Last Updated on Sunday, 13 November 2011 00:50 Written by Majid Saturday, 12 November 2011 01:50
Disarikan dari Pengajian Hikam Ibnu Athaillah
Diasuh Oleh Abuya Habib Ahmad bin Husein Assegaf
لاَتَمُدَّنَّ يَدَكَ إِلَى اْلأَخْذِ مِنَ الْخَلاَئِقِ إِلاَّ أَنْ تَرَى أَنَّ اْلمُعْطِيَ فِيْهِمْ مَوْلاَكَ فَإِنْ كُنْتَ كَذَلِكَ فَخُذْ مَا وَافَقَكَ اْلعِلْمُ
Janganlah engkau mengulurkan tangan untuk menerima pemberian makhluk kecuali engkau merasa bahwa yang memberi adalah Tuhanmu. Kalau engkau sudah demikian maka terimalah dari mereka yang sesuai dengan ilmu pengetahuanmu.

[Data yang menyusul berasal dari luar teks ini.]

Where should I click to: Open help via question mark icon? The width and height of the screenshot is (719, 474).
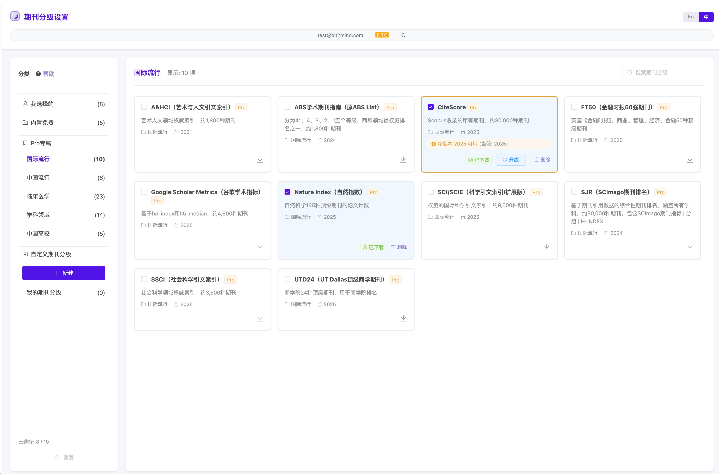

Rizki yang sampai kepada manusia itu ada dua macam. Pertama, rizki yang diperoleh dengan sebab dan bekerja, seperti berdagang, bertani, atau membuat kerajinan. Ini keadaan ahli asbab (orang yang bekerja). Kedua, rizki yang sampai melalui tangan manusia tanpa bekerja dan berusaha. Ini adalah golongan ahli tajrid, orang yang melulu beribadah kepada Allah tanpa memikirkan mencari nafkah.